**Work required**
What is the number of lines in the data below that hold the word "screenshot"? Give nothing beyond that number.

Data items
====================
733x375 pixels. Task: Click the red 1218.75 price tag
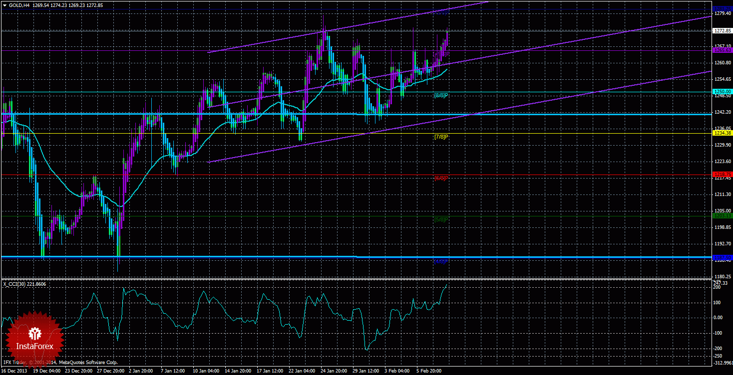tap(722, 175)
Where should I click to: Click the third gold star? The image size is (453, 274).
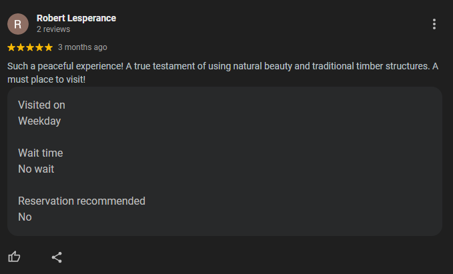[30, 47]
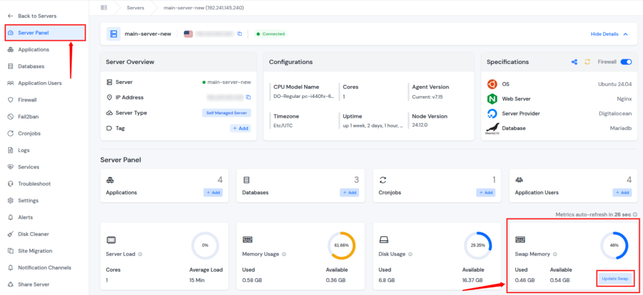
Task: Open the sidebar toggle icon in breadcrumb bar
Action: pyautogui.click(x=104, y=8)
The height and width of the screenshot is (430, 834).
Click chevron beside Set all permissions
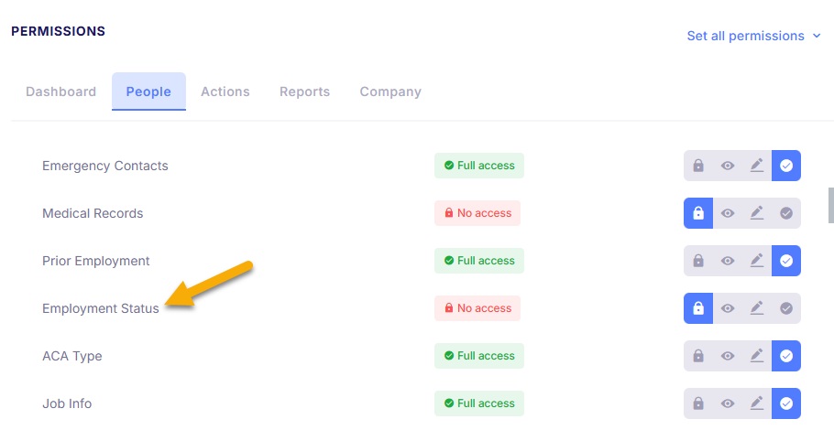pyautogui.click(x=817, y=36)
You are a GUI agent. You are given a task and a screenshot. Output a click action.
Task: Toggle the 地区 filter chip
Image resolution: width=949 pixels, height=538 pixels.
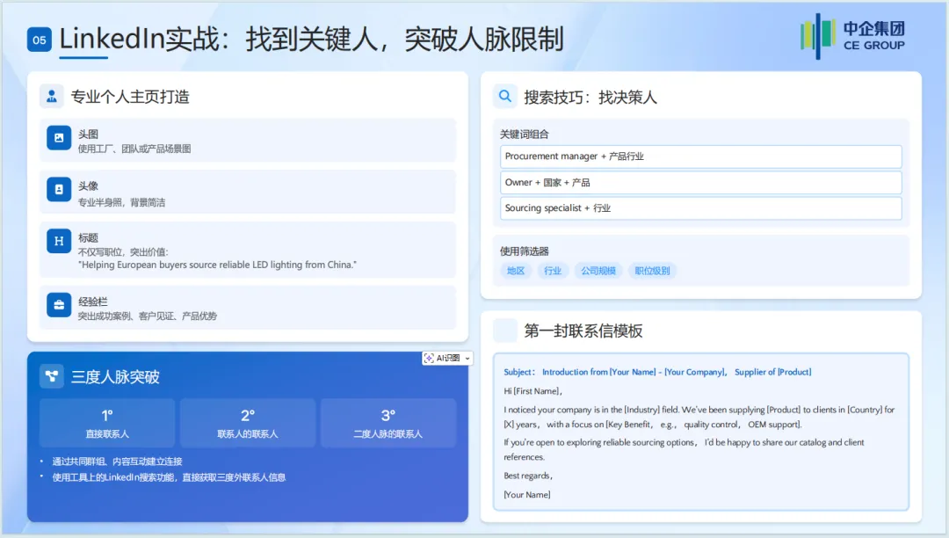tap(516, 271)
====================
**Answer box**
2